Ma punti sensibili per le infiltrazioni mafiose non sono solo nella ristorazione ma lungo l’intera filiera agroalimentare e coinvolgono dai servizi di trasporto su gomma dell’ortofrutta alle imprese dell’indotto (che spesso sottostanno a estorsioni indirette come l’imposizione di cassette per l’imballaggio o di specifiche ditte di trasporto). «Senza dimenticare – dicono ancora alla Coldiretti – il livello anomalo di lievitazione dei prezzi per effetto di intermediazioni svolte dai commissionari mediante forme miste si produzione, stoccaggio e commercializzazione».
Le fasi di crisi ripropongono nell’attualità anche fenomeni criminali diffusi del passato nelle campagne come i furti di prodotti, macchinari ma anche di animali (abigeato). «Dalle arance alle olive, dai fiori agli ortaggi – spiegano ancora alla Coldiretti – nei campi si moltiplicano furti e razzie per un bottino stimato in circa 300 milioni di euro l’anno. Gli agricoltori sono vittime di ogni tipo di furto, dai prodotti agricoli alle attrezzature fino agli animali (si stima circa 150mila capi l’anno) che finiscono sulle tavole dei consumatori spesso passando dai canali della macellazione clandestina con scarse garanzie sotto il profilo della sicurezza alimentare. Si calcola – aggiungono alla Coldiretti – che il 15% delle domande di accesso al fondo antiracket e antiusura siano effettuate da agricoltori e allevatori. A questo va aggiunto il business dello smaltimento abusivo di rifiuti pericolosi che gli agricoltori subiscono sui propri terreni e che ha un valore stimato di circa 20 miliardi di euro l’anno e il fenomeno che va tristemente in scena ogni estate degli incendi: nel 2021 170mila ettari di bosco andati in fumo spesso per obiettivi criminali e speculativi».

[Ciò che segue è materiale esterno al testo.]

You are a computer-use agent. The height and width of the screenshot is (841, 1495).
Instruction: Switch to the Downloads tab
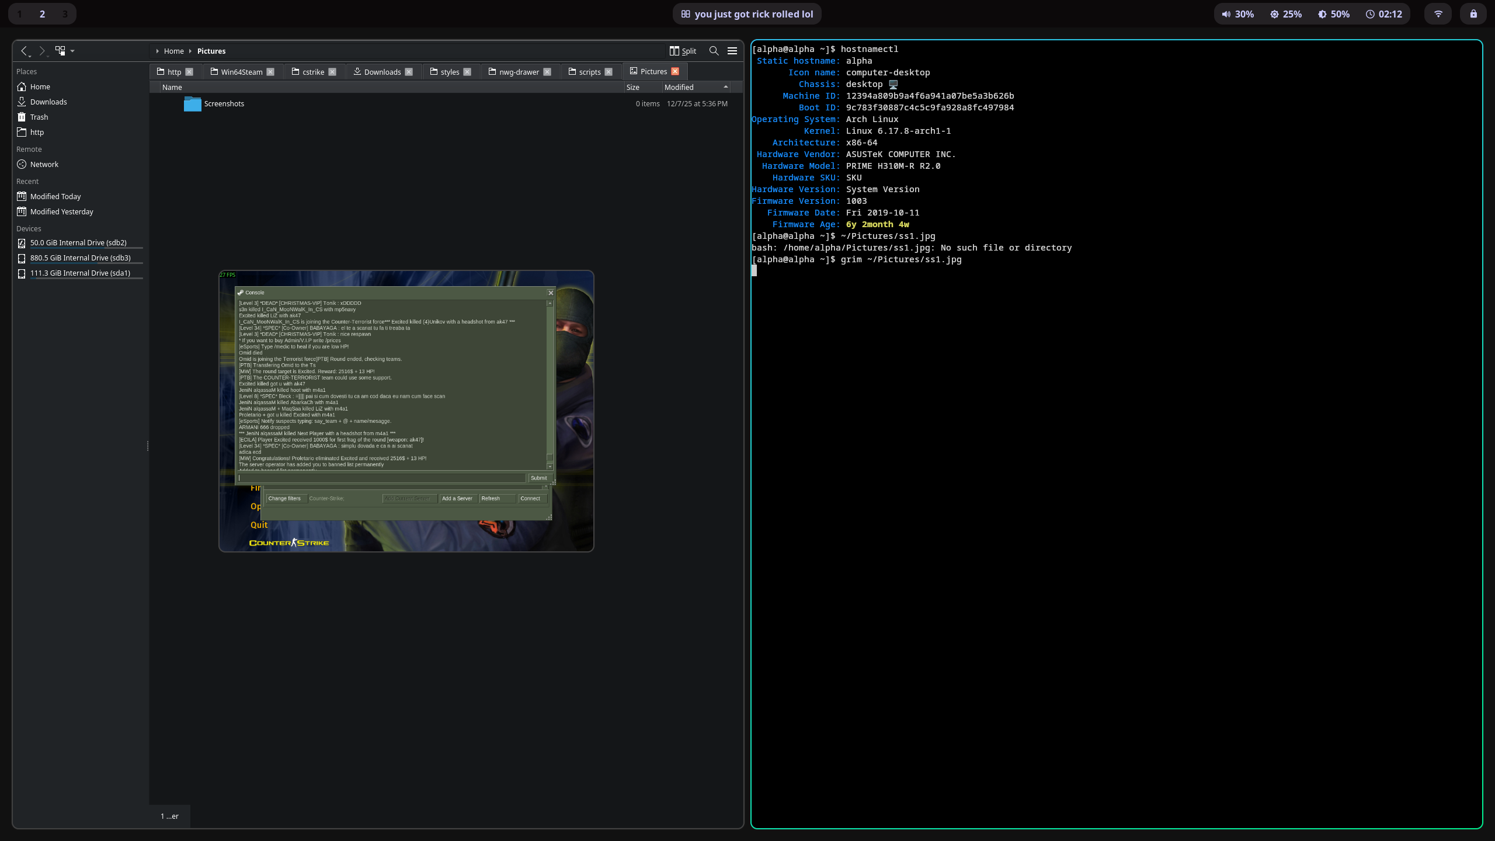point(382,72)
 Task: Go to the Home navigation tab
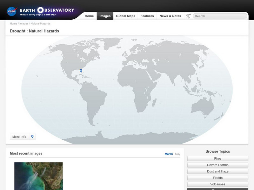click(x=90, y=16)
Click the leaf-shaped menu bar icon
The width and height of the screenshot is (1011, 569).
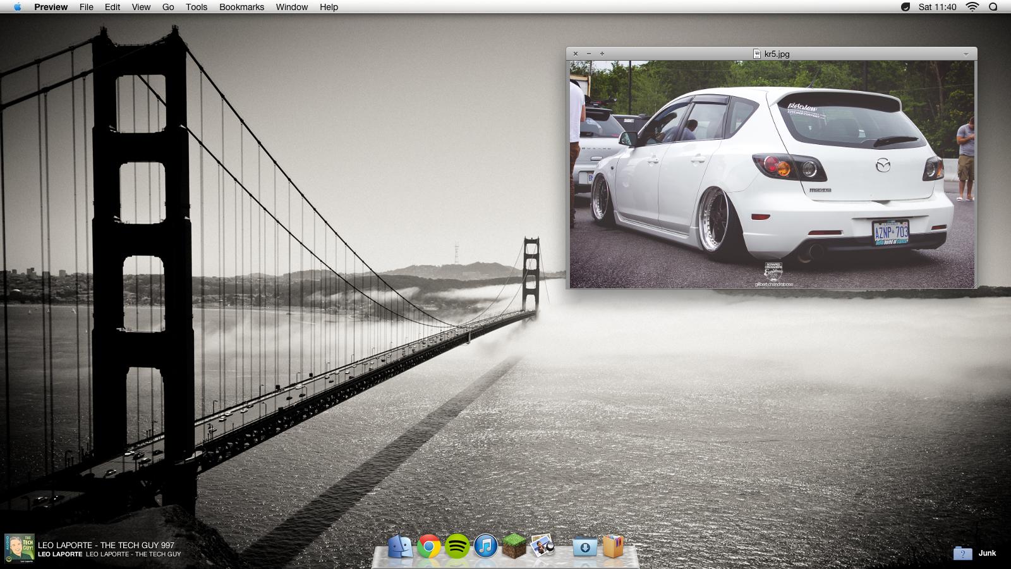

«Tuttavia, gli ottimi risultati dell’attività di contrasto – ha sottolineato il presidente della Coldiretti, Ettore Prandini – confermano la necessità di tenere alta la guardia e di stringere le maglie ancora larghe della legislazione con la riforma dei reati in materia agroalimentare. L’innovazione tecnologica e i nuovi sistemi di produzione e distribuzione globali rendono ancora più pericolose le frodi agroalimentari che per questo vanno perseguite con un sistema punitivo più adeguato con una profonda e incisiva riforma dei reati agroalimentari».